> _Task to complete_
Every line in the entries that holds "target" should be identified and copied.
[Material provided]
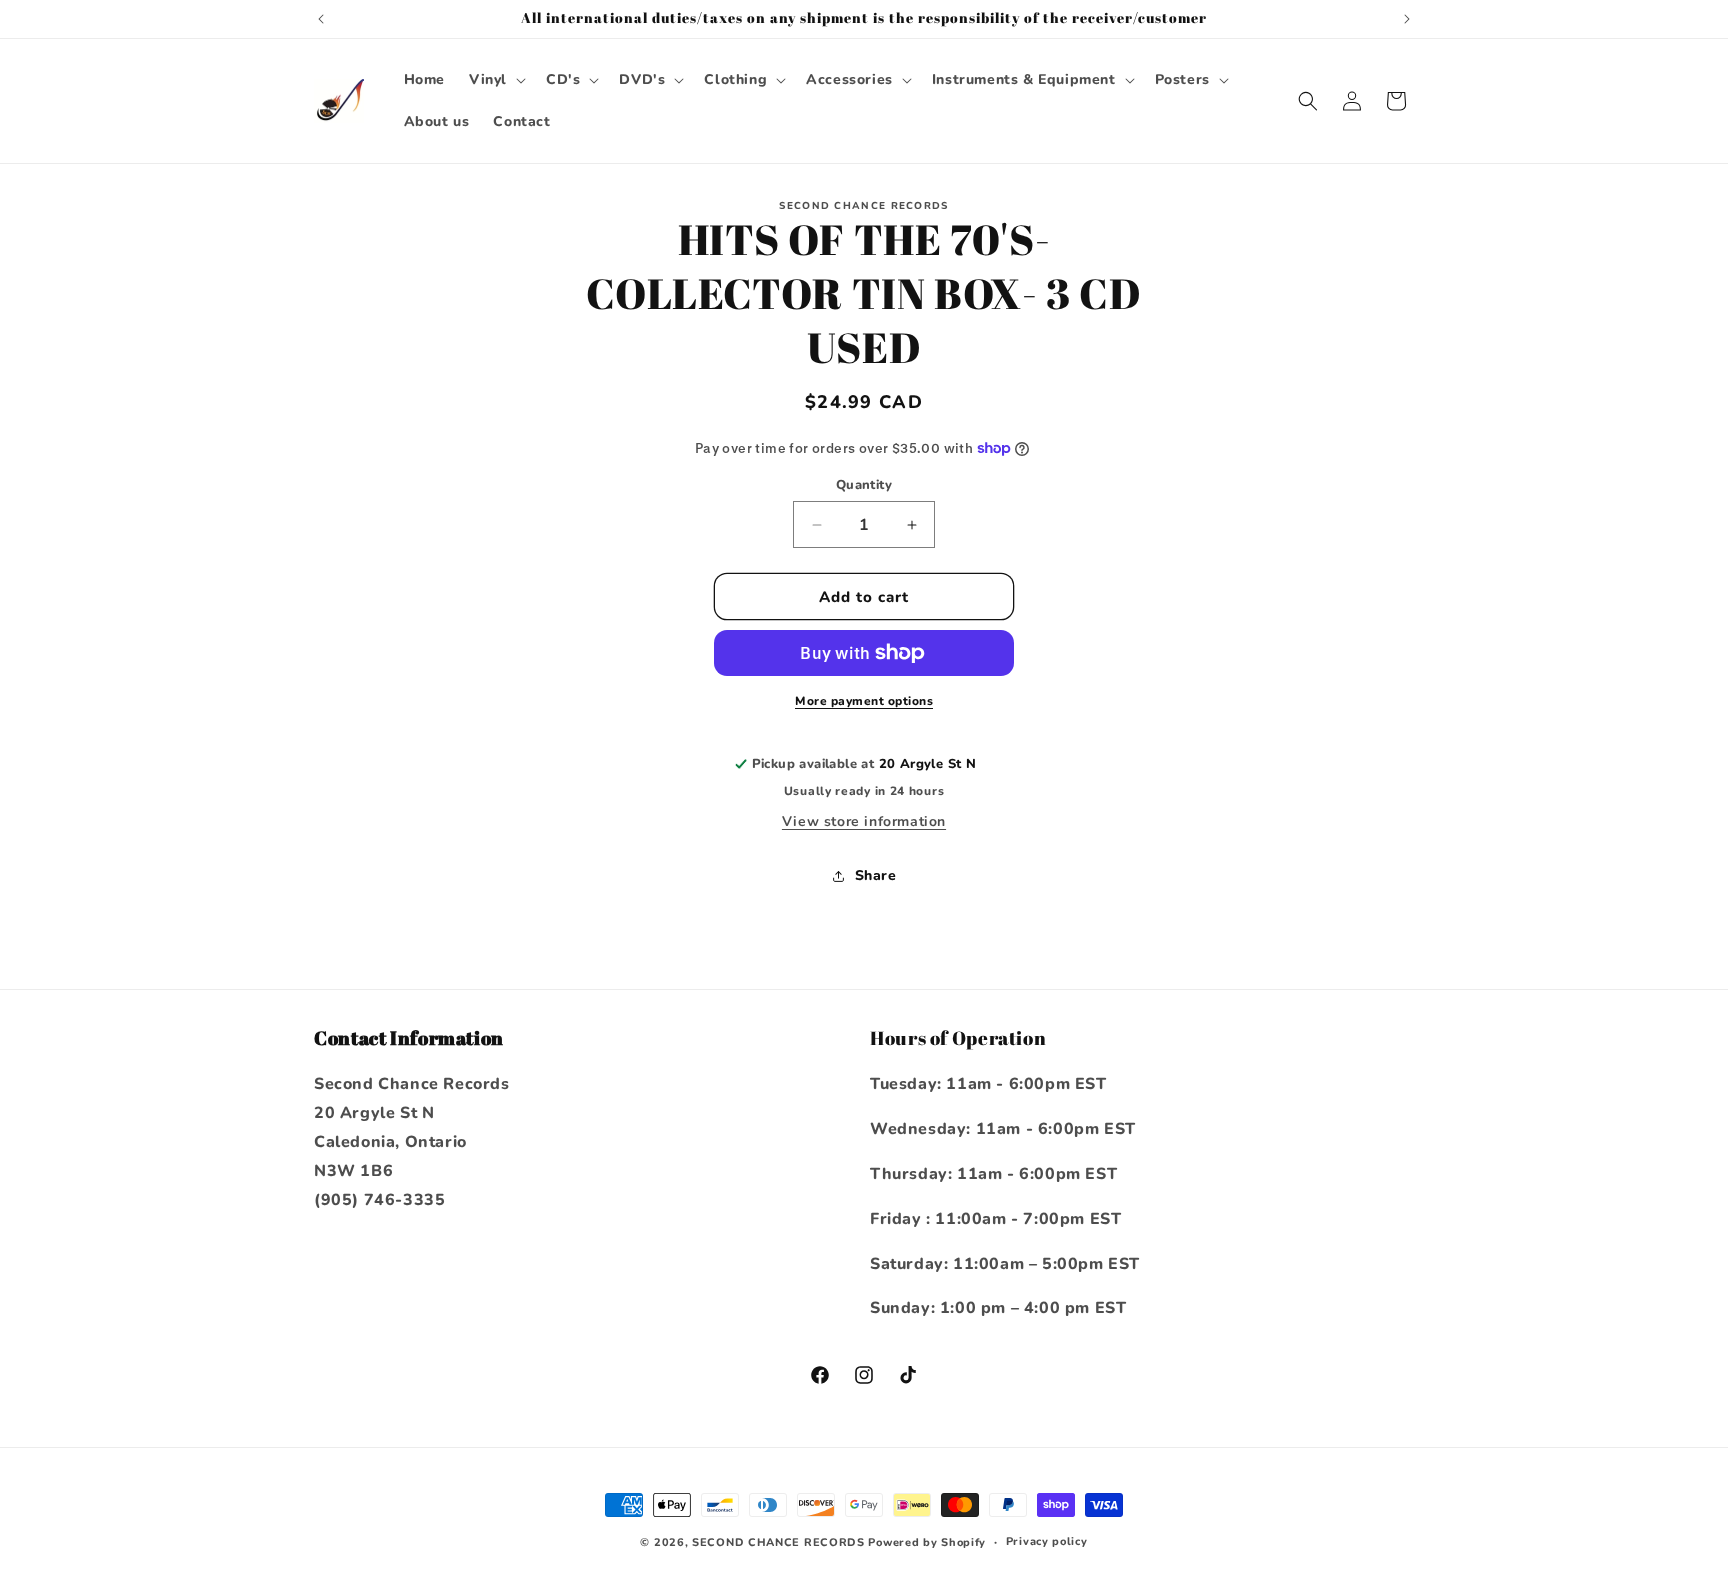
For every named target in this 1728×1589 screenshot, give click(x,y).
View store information (864, 821)
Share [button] (876, 875)
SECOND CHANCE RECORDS (778, 1542)
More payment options (864, 701)
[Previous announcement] (321, 19)
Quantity (864, 485)
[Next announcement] (1407, 19)
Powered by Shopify (927, 1542)
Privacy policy (1047, 1541)
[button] (495, 80)
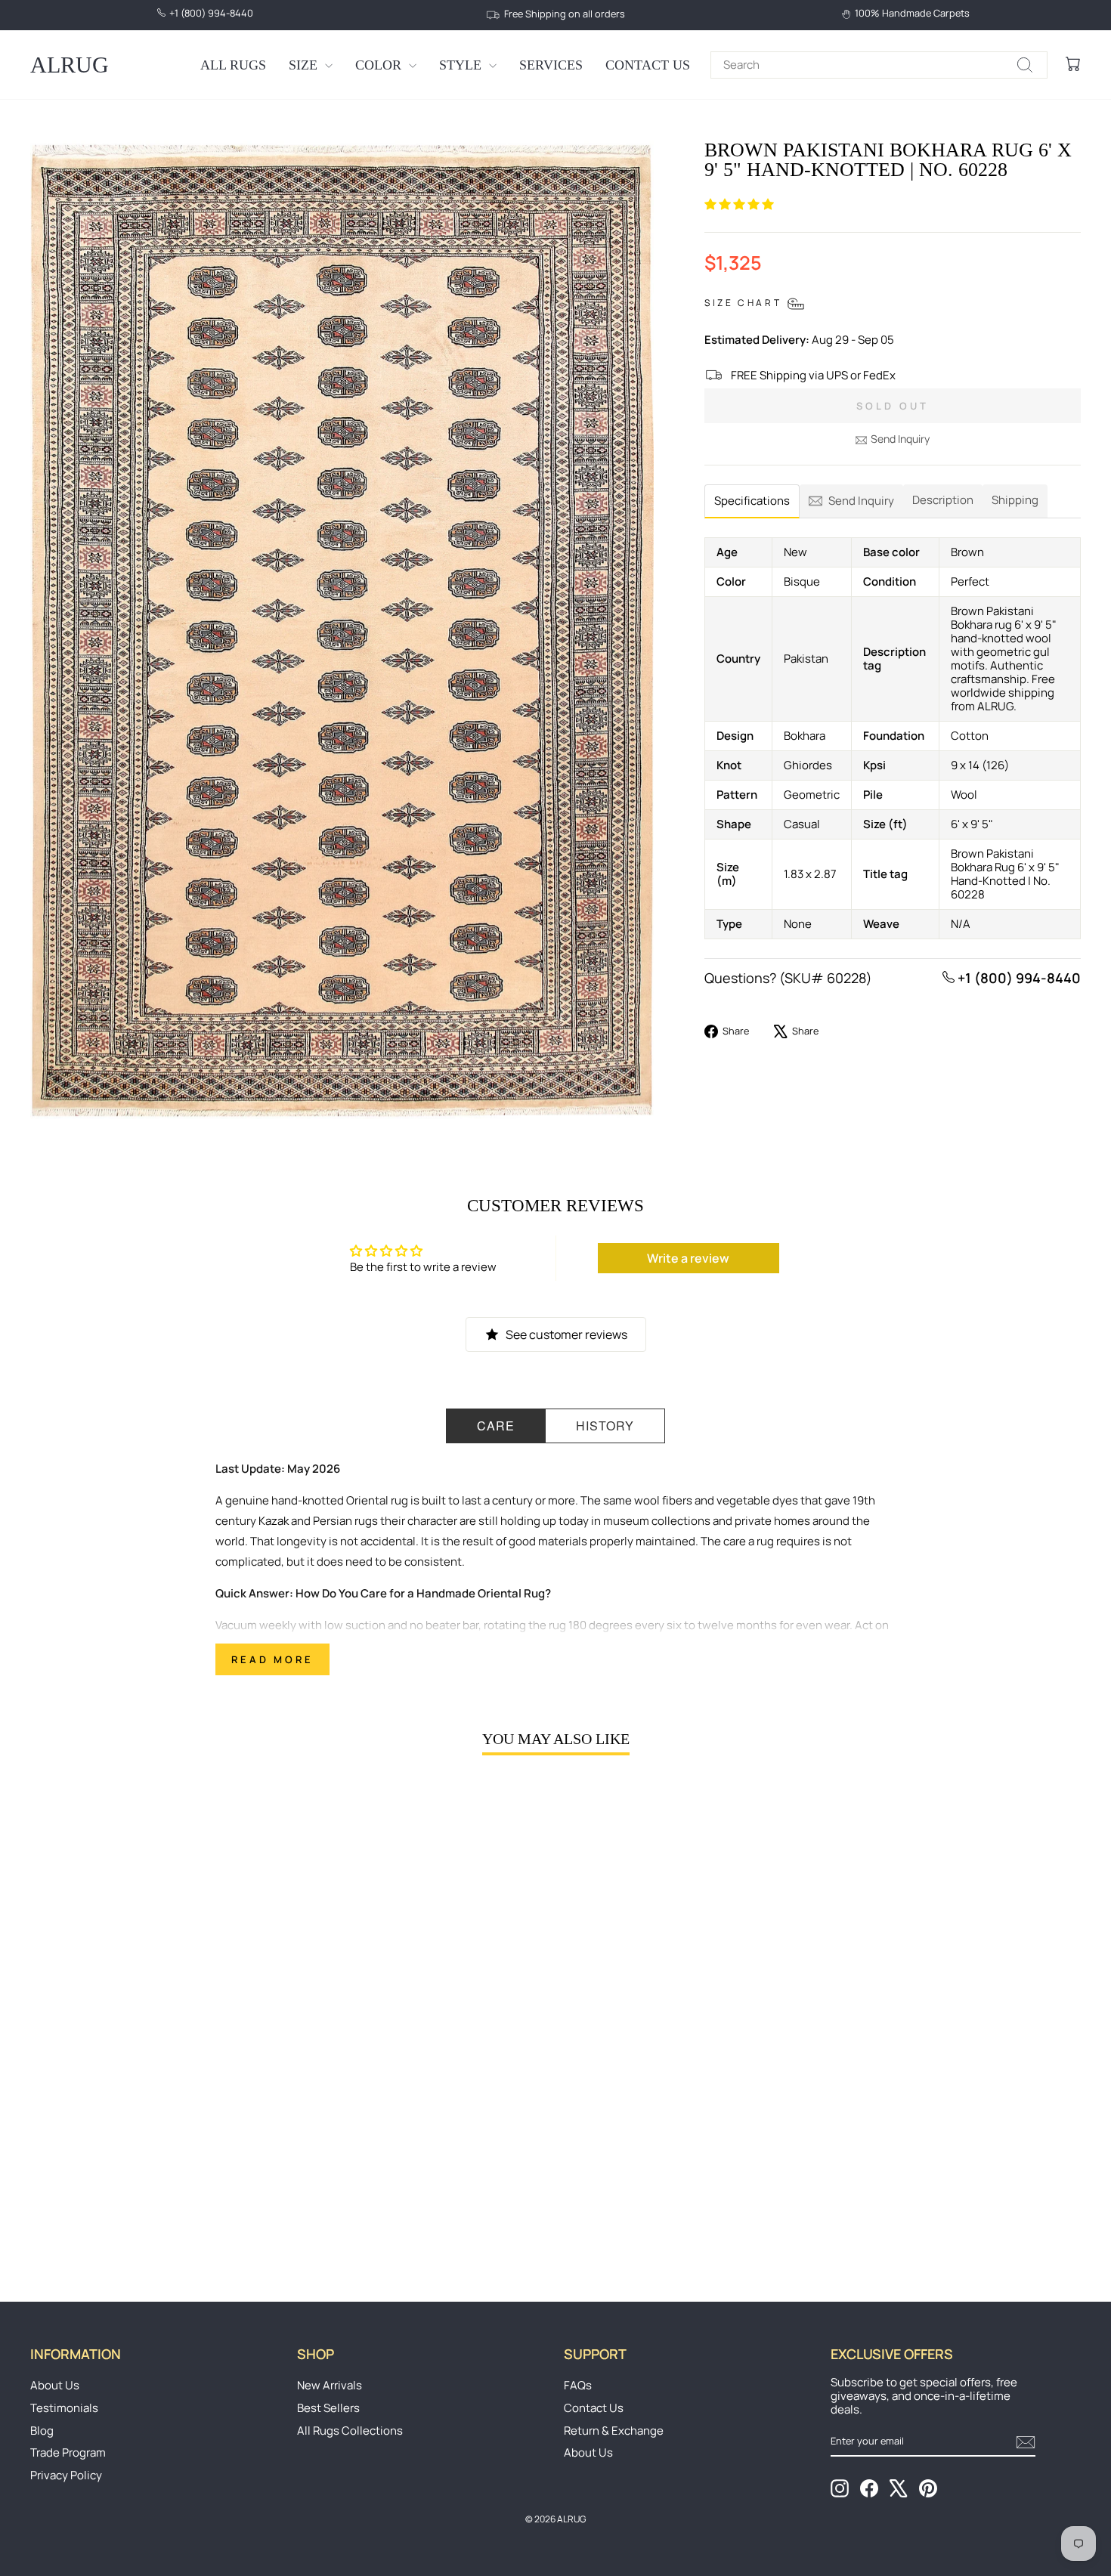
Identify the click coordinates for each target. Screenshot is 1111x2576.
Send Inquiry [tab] (861, 501)
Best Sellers (328, 2408)
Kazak (273, 1521)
[/Material provided]
> _Reply to the exercise_
For every named target in this 1728×1589 screenshot, give click(x,y).
Identify the click coordinates for each target. Screenshot is 1111x2576.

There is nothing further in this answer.